- Collaboration
Make Meetings More Interactive Simply By Changing The Format
There are too many presentations being made in today’s meetings.
That’s not something we say lightly — we make video software for recording and sharing online presentations, after all.
The Harvard Business Review has spent the summer looking into the question of whether meetings should prioritize presentations or conversations. The HBR team quite reasonably doesn’t call for an outright ban on either style, but does repeatedly note that most organizations over-rely on presentations as meeting drivers, and as such, often miss out on more productive conversations.
Specifically, what are the problems that presentation-based meetings can introduce? HBR found several:
- Too much essential information isn’t revealed until the end of the meeting — held for the so-called “great unveil”
- Missed opportunities to get input on what’s been tried before or elsewhere prior to a final solution being presented
- Page-by-page PowerPoint walkthroughs resulting in unengaged audiences
- Little opportunity to field questions, offer answers, or more fully develop an idea
While HBR found many good reasons for team members to present in meetings, on the whole, the writers recommend pointedly considering for every meeting whether the session would be better served if structured as a conversation instead.
The Real Problem with Presenting During Meetings
When it comes to making a presentation as part of a meeting, the issue is seldom the specific information being shared — after all, a personal presentation is often much more effective at communicating an idea than text alone. The greater problem is one of time.
Every meeting is a practical question of logistics. Who needs to attend? Do schedules align? Even as working hours expand, there are still a finite number of hours in a workweek. Scheduling a meeting, then, gives one person authority over how the others will spend some amount of that limited time.
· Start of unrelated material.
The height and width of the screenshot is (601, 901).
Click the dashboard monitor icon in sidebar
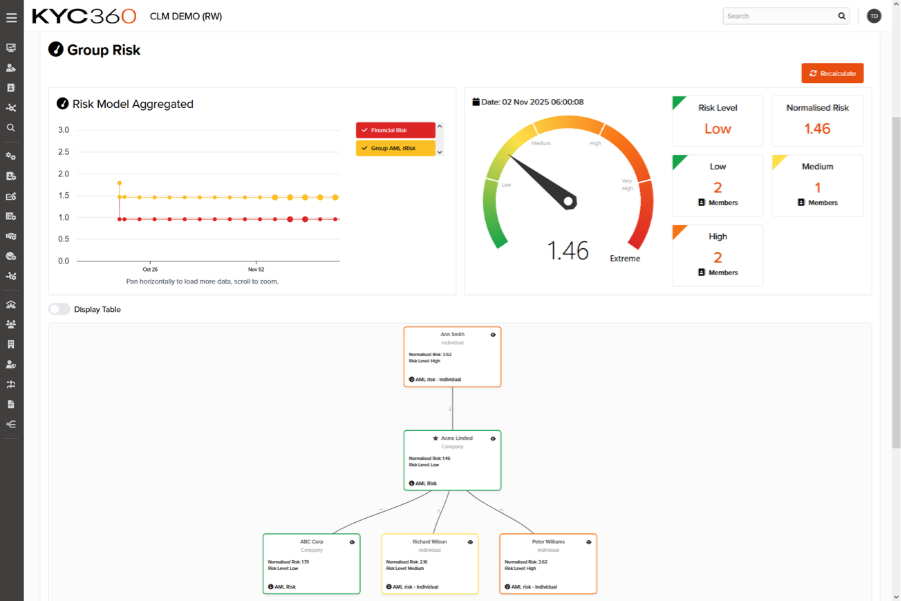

When a meeting is productive, no one’s bothered by those demands on time.
When a meeting isn’t productive, however, that scarce resource is spent without value.
And as the HBR staff has noted, the trouble with making a live presentation in a meeting is that all too often, in the interest of sharing a fully-baked idea, the presenter overlooks the insights and ideas held by the others in attendance. Assumptions are made without the right context. Opportunities are suggested without an understanding of past experience. Strategies are recommended without nuanced consideration of others’ roadmaps.
Time is wasted on making an idea feel presentable, rather than working directly on developing that idea.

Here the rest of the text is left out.